Привал -- к флэшмобу Жанны Гир
Автор: П. ПашкевичПоддержу флэшмоб о привалах, запущенный Жанной Гир, -- принесу эпизод из "Дочери Хранительницы".
Свернувшись калачиком и блаженно зажмурившись,белый мохнатый пес дремал позади мачты на рваной хозяйской лейне. Бог весть отчего он выбрал себе именно это место, но уж точно не чтобы укрыться от солнца: греться под его лучами псу явно нравилось, да и тени мачта не давала. Тонкая, низкая, с одной-единственной поперечной реей и свернутым парусом, она вообще торчала над куррахом бесполезным украшением: что толку от прямого паруса при почти встречном ветре! А ветер и не думал меняться.

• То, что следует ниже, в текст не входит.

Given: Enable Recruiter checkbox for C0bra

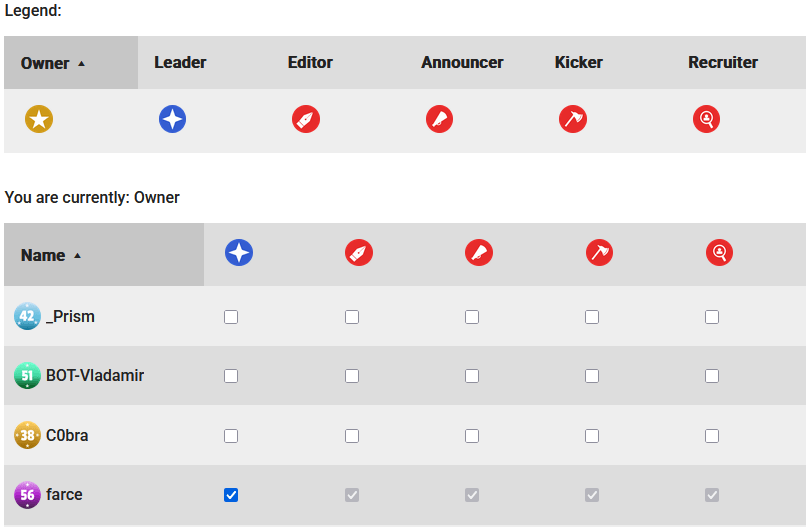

Со спины Сигге сошло уже сто потов, а он всё греб и греб, тупо уставившись в видневшееся между рейками кожаное дно. Бычьи шкуры, обтягивавшие деревянный каркас, то натягивались, то сморщивались в такт движениям весел, точно куррах был живым существом и дышал. Сигге, привыкшему к надежным деревянным корпусам гленских судов, от этого зрелища было неуютно: чудилось, что тонкая кожаная оболочка вот-вот лопнет и внутрь лодки хлынет вода. В довершение всего успевшие отвыкнуть от работы руки саднило от полопавшихся мозолей. И все-таки он не роптал — и запрещал себе даже мысленно сожалеть о сделанном выборе, сколь бы нелепой ни казалась его причина. А причина была действительно странной: из памяти Сигге упорно не желала уходить похожая на скандинавку девушка с естественного факультета — совсем ему незнакомая и, возможно, вовсе не та, что заблудилась в Думнонии вместе с Великолепной. И сейчас Сигге старательно убеждал себя, что он плыл в неведомый Кер-Бран вовсе не ради нее, а чтобы найти и спасти дочь леди Хранительницы.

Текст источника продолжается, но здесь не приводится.